*** Opening of EXTRACTED DATA ***
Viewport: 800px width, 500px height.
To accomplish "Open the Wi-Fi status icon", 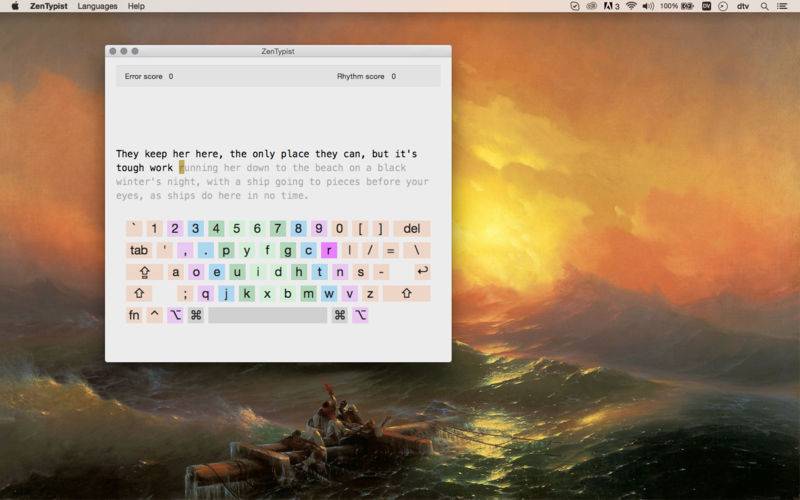I will pyautogui.click(x=631, y=6).
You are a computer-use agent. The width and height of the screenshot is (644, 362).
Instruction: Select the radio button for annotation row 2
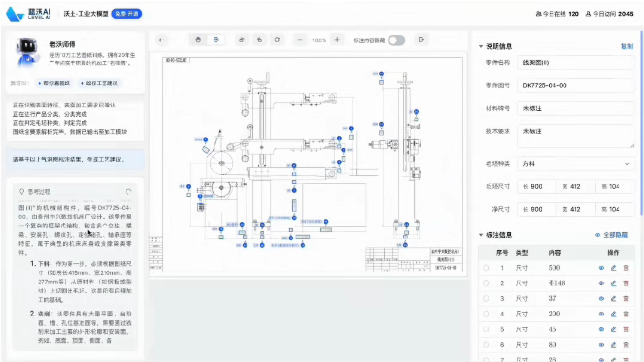[486, 284]

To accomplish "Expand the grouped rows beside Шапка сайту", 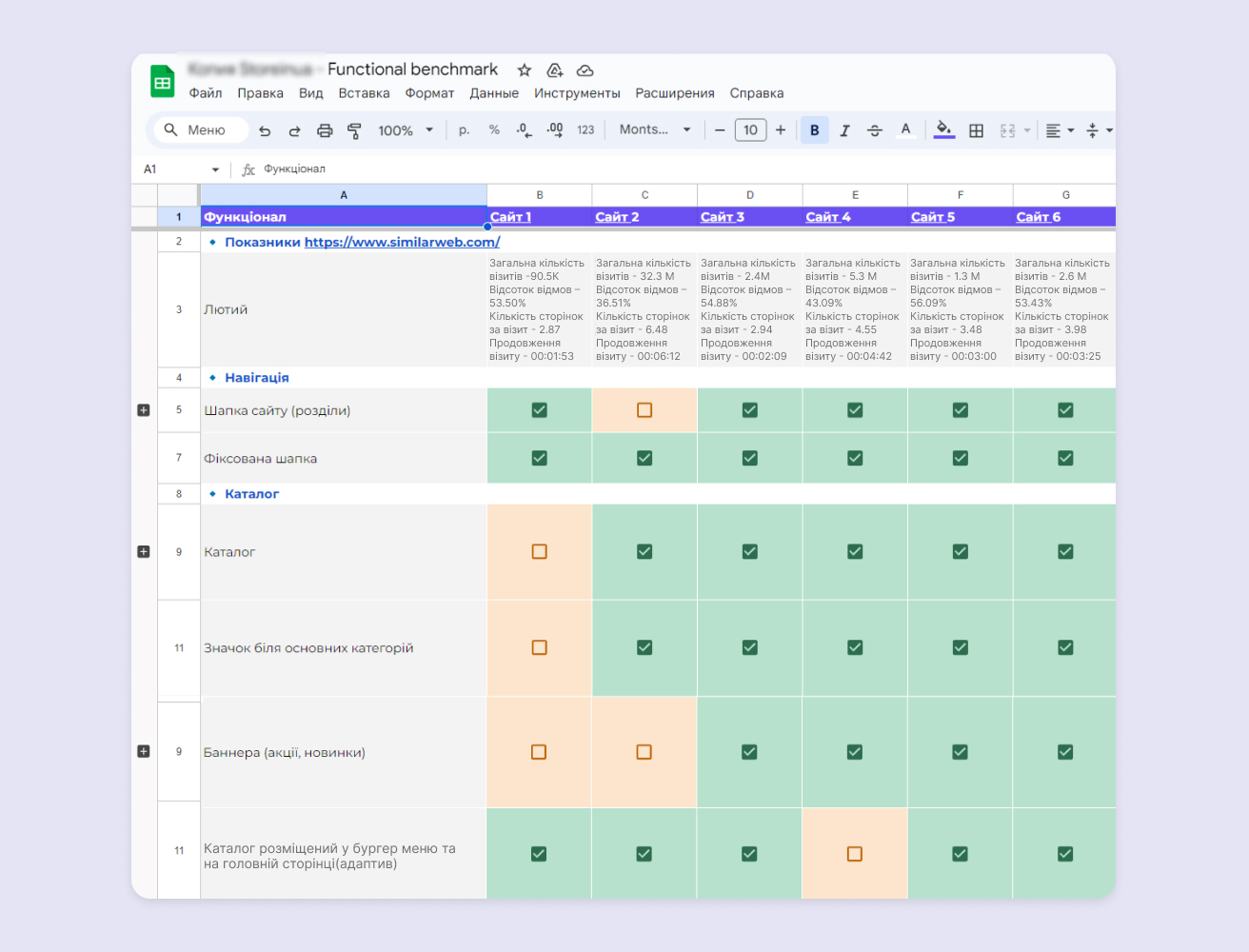I will click(144, 410).
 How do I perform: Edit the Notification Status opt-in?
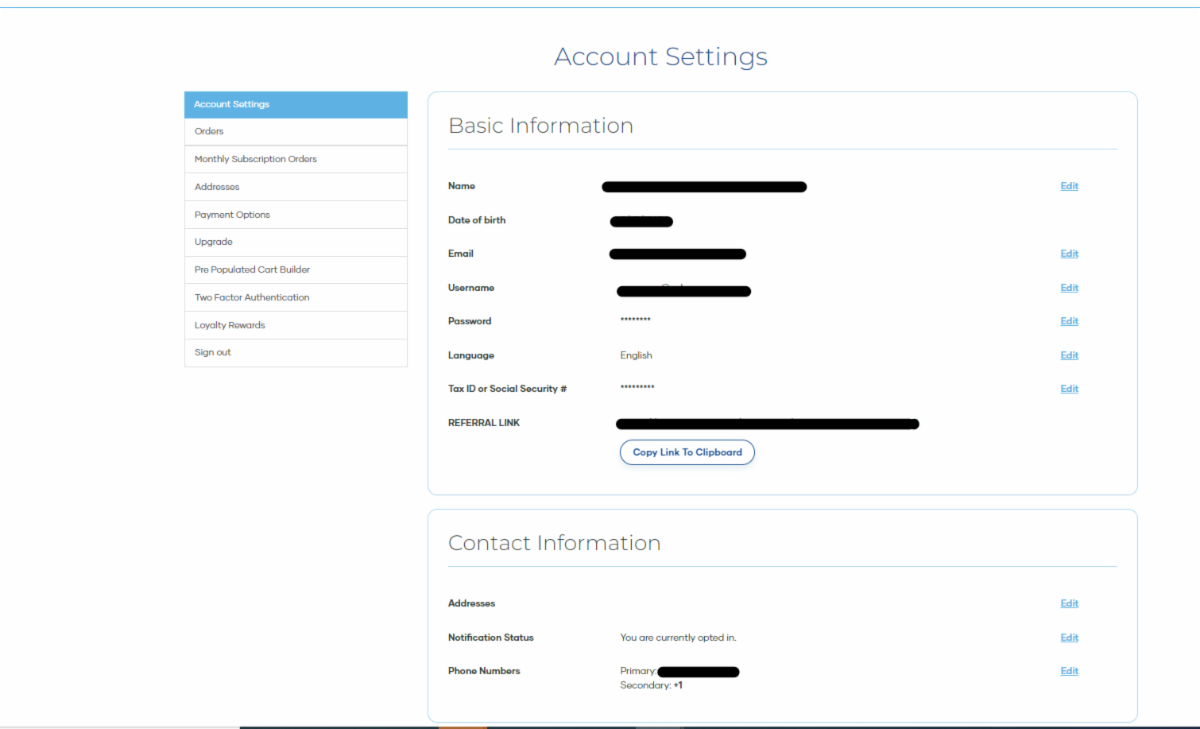click(1069, 637)
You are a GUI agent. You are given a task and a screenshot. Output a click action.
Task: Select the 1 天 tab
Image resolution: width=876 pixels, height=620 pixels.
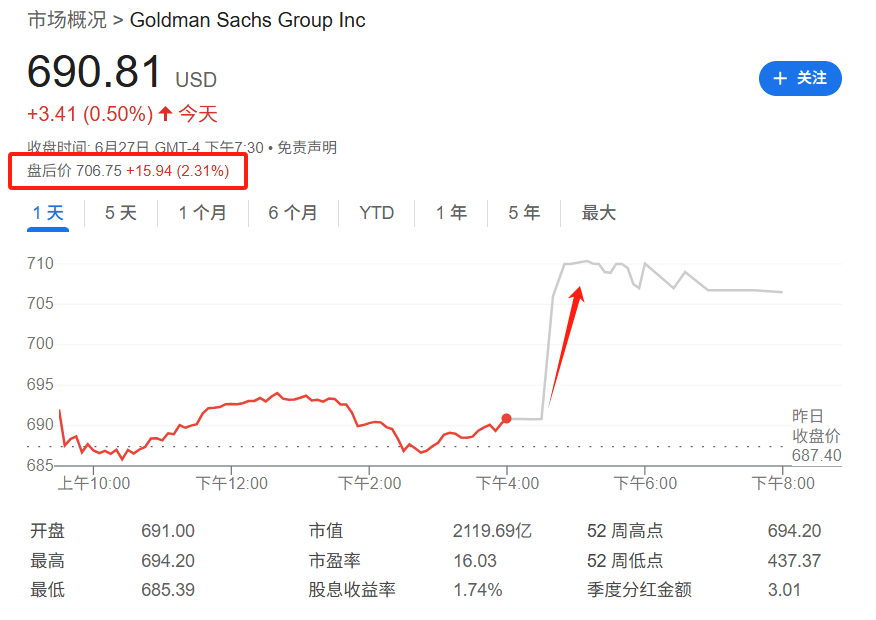coord(48,213)
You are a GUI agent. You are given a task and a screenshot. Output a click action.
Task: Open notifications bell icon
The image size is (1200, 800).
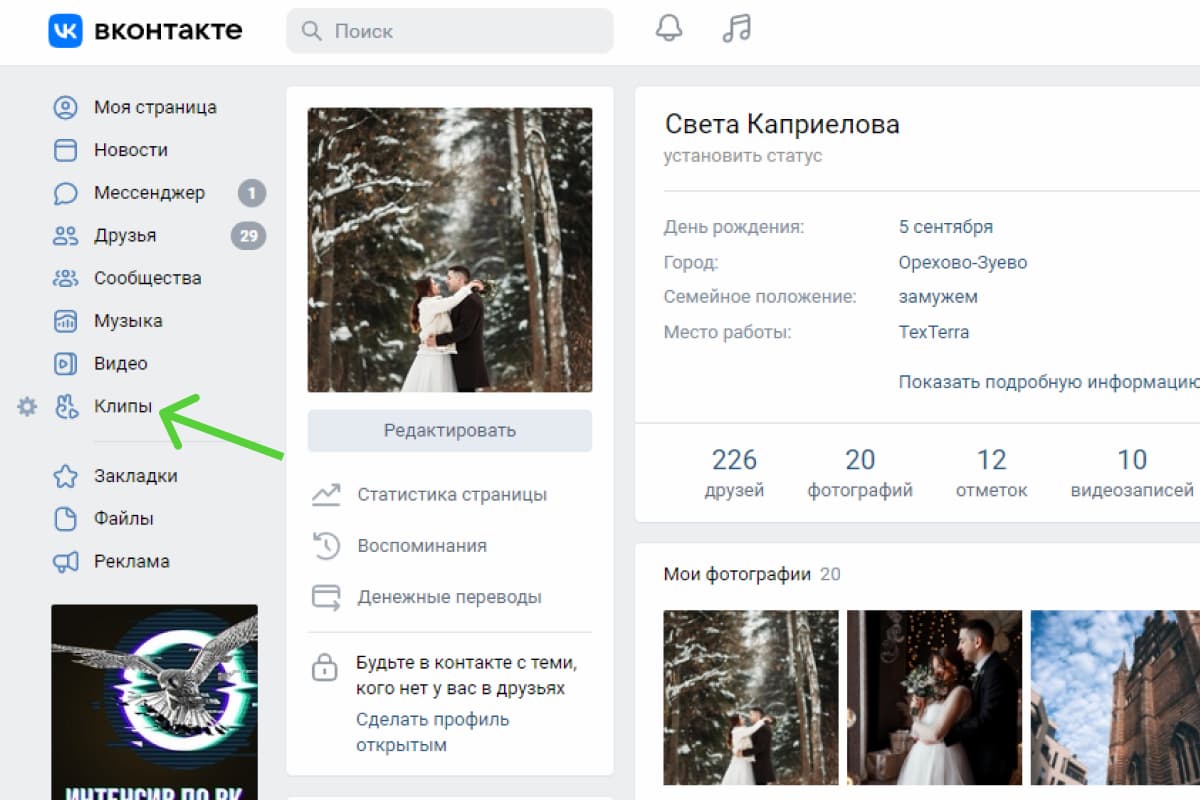tap(668, 29)
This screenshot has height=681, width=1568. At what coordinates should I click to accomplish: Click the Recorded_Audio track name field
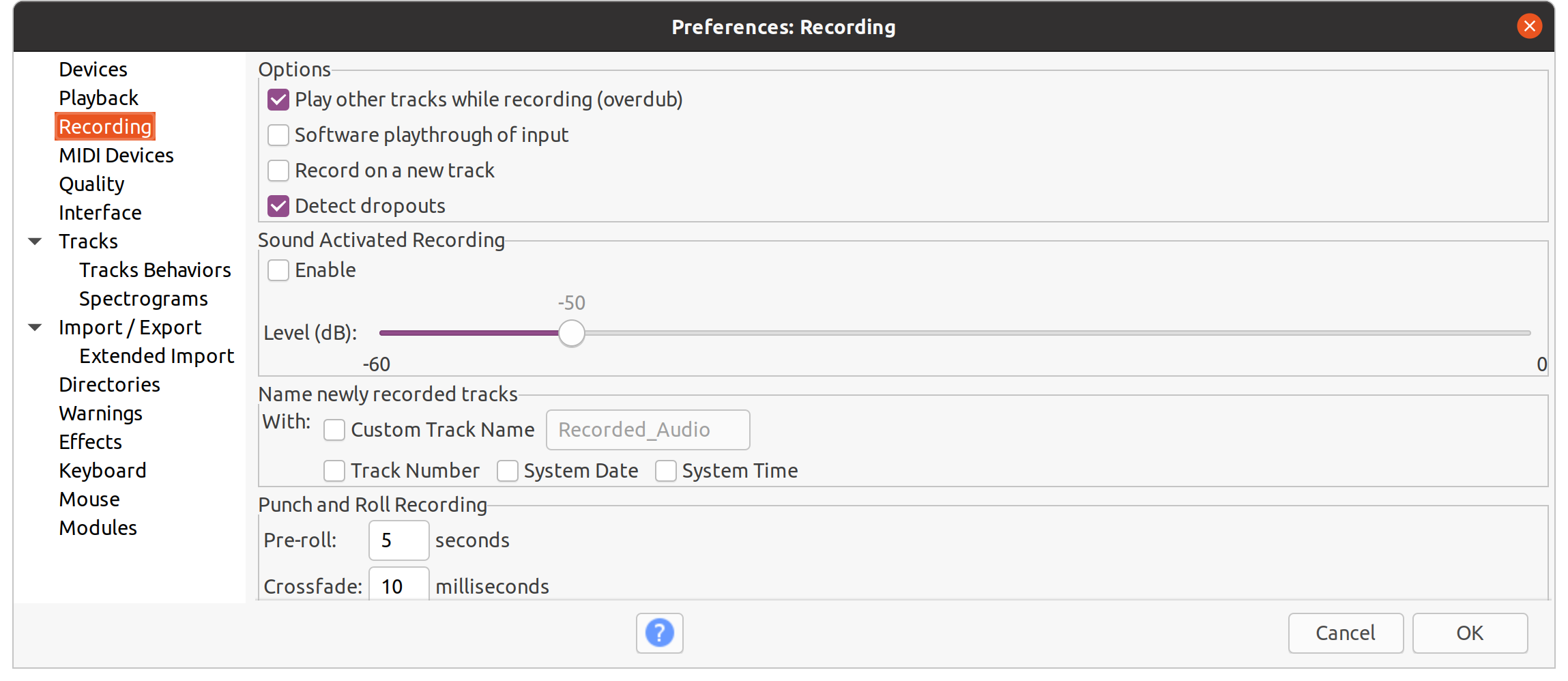pos(648,430)
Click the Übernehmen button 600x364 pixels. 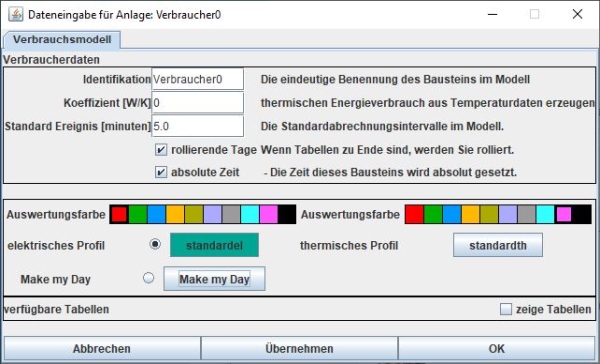[x=299, y=348]
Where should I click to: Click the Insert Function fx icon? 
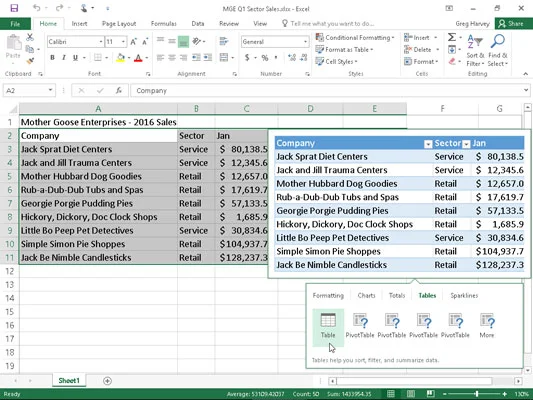(118, 90)
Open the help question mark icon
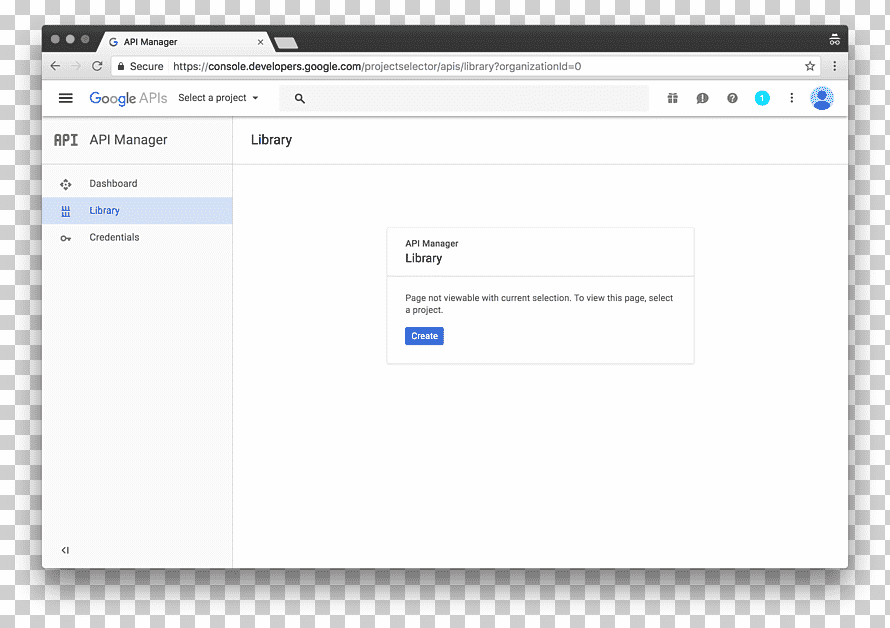 click(732, 98)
*** Close of EXTRACTED DATA ***
**TASK STATEMENT:** Leave the pictures aside. Set down exactly the lines from the one with "Where should I" through the final line of the listing above.

**RESPONSE:**
Where should I click to: Click the Insert Function fx icon? 
(118, 90)
Open the help question mark icon
 click(732, 98)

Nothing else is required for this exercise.